This “Clean” Fracking Breakthrough Could Make You a Bundle
As the war on fracking rages on, a “clean” technical advance is emerging that could help ease this ongoing debate.
In the process, fantastic new opportunities are developing for investors.
Fracking involves moving a large amount of water laced with chemicals downhole under considerable pressure. The adverse impacts of this have always been its biggest sticking point.
That has led to major advances in chemical-free fracking and the use of alternatives to water in the process. The move to use carbon dioxide, gels, and propane to frack wells are good examples of this.
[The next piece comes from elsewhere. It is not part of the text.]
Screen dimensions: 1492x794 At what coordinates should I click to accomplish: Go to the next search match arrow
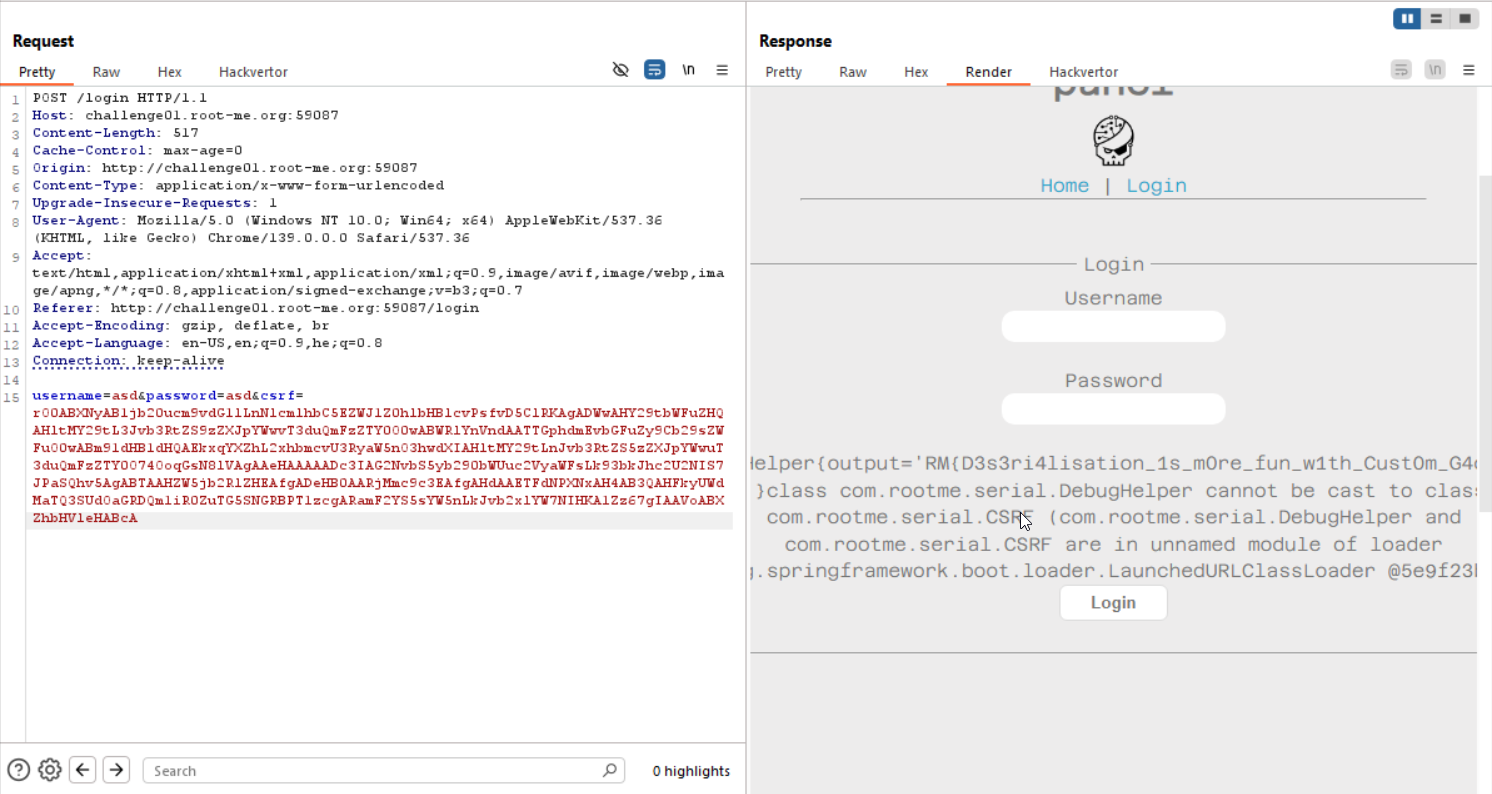pos(117,770)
But the opposition has taken little solace from the claims these methods are safe.
So for the past several years, my recommendation to producers has been simple: Identify the problems, lay them clearly out on the table, and then start finding ways to solve them.
That is the way things normally operate in a market.
Hiding behind state laws or hiring expensive New York City PR firms may sound like a good move in the board room but it never translates well with the general public.
Which leads me to the fracking breakthrough that could make you a bundle…
Hmmm…What’s That Smell?
If you have ever been to a fracking site like I have, there is something you notice immediately. It’s the smell.
Your initial reaction leads you to believe its gas. But it’s not. On its own, natural gas is odorless. The smelly stuff is added to it so that you know when there is a gas leak.
On a fracking site, the odor comes from the fuel used by the heavy apparatus footprint on the surface.
That array of machinery is needed to drill wells and run the extensive number of pressure trucks, compressors, and supporting equipment required for the fracking to take place.
All of this equipment runs on diesel and that is what you smell.
There are two problems with this set-up. First, as the price of diesel increases, so does the cost of running the well. The second is that diesel fuel leaks which is one of the primary environmental concerns at drilling sites.
And unlike the discussion that surrounds fracking, these leaks are not occurring thousands of feet below the surface. In this case, the diesel spills onto the land itself with all the direct consequences to water, soil, and the ecology. In addition, diesel emissions are increasingly a problem on site as well.
However, now there is a solution to this very visible concern that comes along with fracking.
Companies are beginning to use the gas pumped out of the ground as the fuel source for the equipment drilling the well and doing the pumping. That eliminates the use of diesel altogether.
This is not simply natural gas. Given the power required, operators have been using compressed natural gas (CNG).
But now even that is giving way to a better, cheaper, and more efficient source. It’s liquefied natural gas (LNG).
The use of LNG is becoming more important as deeper wells are drilled, especially in the Utica Shale basin that underlies the Marcellus in Pennsylvania and West Virginia.
A Major Step Forward For Cleaner Fracking
The latest wrinkle in the move towards using LNG on frack sites just happened yesterday.
It involved two privately-held companies, but there will be a play emerging that involves publically traded stocks. In fact, two of them are already in the Energy Advantage and Energy Inner Circle portfolios.
Prometheus Energy Group, privately held by Shell Technology Ventures Fund 1 B.V. and Black River Asset Management LLC (a wholly-owned owned but independently managed subsidiary of private Cargill) announced yesterday that it would supply LNG to Antero Resources to power drilling rigs in the Marcellus and Utica basins.
Prometheus also said it would be providing logistics delivery and onsite LNG equipment for storage and regasification at various sites in northern West Virginia and eastern Ohio.
According to Antero, it currently operates 18 rigs in West Virginia, Ohio, and Pennsylvania. The company says it will begin using the LNG for the fracking process as well. The LNG will first be introduced at Antero’s West Virginia operations
Prometheus also added that using natural gas to power drilling operations will significantly reduce emissions of nitrogen oxides and particulates compared to the diesel fuel traditionally used.
But there is another major advantage to gained: The CNG in use today and the LNG about to be used is much cheaper than diesel. That improves profit margins at the well site.
As one veteran puts it, “after the first well is drilled at some of these sites, a lot of people can use compressed natural gas produced on site to drill the next well.”
Now LNG is about to get the same treatment because it provides more horsepower and it is easier to store than CNG.
So don’t look now but we may finally have changes in fracking that are beneficial to both the environment and the bottom line.